[Dataset entries]
>>>>
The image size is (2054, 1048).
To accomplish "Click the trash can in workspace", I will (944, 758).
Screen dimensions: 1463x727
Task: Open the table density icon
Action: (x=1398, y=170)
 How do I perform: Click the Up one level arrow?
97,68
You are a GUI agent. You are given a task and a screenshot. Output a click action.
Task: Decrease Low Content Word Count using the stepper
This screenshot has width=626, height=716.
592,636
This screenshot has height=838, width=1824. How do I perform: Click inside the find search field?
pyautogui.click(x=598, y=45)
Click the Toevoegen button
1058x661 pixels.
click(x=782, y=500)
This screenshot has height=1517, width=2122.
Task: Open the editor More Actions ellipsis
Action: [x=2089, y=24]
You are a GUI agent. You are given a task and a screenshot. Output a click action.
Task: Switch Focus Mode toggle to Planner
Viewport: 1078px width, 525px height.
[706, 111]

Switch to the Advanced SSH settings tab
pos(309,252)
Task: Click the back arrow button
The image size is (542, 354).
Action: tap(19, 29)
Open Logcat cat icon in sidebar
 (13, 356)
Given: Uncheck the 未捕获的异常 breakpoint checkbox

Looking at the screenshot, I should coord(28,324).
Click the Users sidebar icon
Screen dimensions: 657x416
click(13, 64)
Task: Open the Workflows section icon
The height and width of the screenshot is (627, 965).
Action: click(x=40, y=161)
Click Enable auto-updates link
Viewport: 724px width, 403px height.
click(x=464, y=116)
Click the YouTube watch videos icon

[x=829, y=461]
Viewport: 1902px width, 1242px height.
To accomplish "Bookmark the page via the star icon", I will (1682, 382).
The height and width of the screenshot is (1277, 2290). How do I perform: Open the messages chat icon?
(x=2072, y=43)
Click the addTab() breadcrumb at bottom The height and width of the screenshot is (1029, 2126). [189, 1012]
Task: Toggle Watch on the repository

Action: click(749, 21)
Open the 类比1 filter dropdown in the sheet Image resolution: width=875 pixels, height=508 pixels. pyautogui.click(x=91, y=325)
<<<<
> _What is required_:
Reproduce each entry above without a single difference.

> _Solution below_:
The image size is (2054, 1048).
To accomplish "Click the trash can in workspace", I will (944, 758).
Screen dimensions: 1463x727
Task: Open the table density icon
Action: (x=1398, y=170)
 How do I perform: Click the Up one level arrow?
97,68
You are a GUI agent. You are given a task and a screenshot. Output a click action.
Task: Decrease Low Content Word Count using the stepper
This screenshot has width=626, height=716.
592,636
This screenshot has height=838, width=1824. How do I perform: Click inside the find search field?
pyautogui.click(x=598, y=45)
Click the Toevoegen button
1058x661 pixels.
click(x=782, y=500)
This screenshot has height=1517, width=2122.
Task: Open the editor More Actions ellipsis
Action: [x=2089, y=24]
You are a GUI agent. You are given a task and a screenshot. Output a click action.
Task: Switch Focus Mode toggle to Planner
Viewport: 1078px width, 525px height.
[706, 111]

Switch to the Advanced SSH settings tab
pos(309,252)
Task: Click the back arrow button
The image size is (542, 354).
Action: tap(19, 29)
Open Logcat cat icon in sidebar
 (13, 356)
Given: Uncheck the 未捕获的异常 breakpoint checkbox

Looking at the screenshot, I should coord(28,324).
Click the Users sidebar icon
Screen dimensions: 657x416
click(13, 64)
Task: Open the Workflows section icon
The height and width of the screenshot is (627, 965).
Action: click(x=40, y=161)
Click Enable auto-updates link
Viewport: 724px width, 403px height.
click(x=464, y=116)
Click the YouTube watch videos icon

[x=829, y=461]
Viewport: 1902px width, 1242px height.
To accomplish "Bookmark the page via the star icon", I will (1682, 382).
The height and width of the screenshot is (1277, 2290). How do I perform: Open the messages chat icon?
(x=2072, y=43)
Click the addTab() breadcrumb at bottom The height and width of the screenshot is (1029, 2126). [189, 1012]
Task: Toggle Watch on the repository

Action: click(749, 21)
Open the 类比1 filter dropdown in the sheet Image resolution: width=875 pixels, height=508 pixels. pyautogui.click(x=91, y=325)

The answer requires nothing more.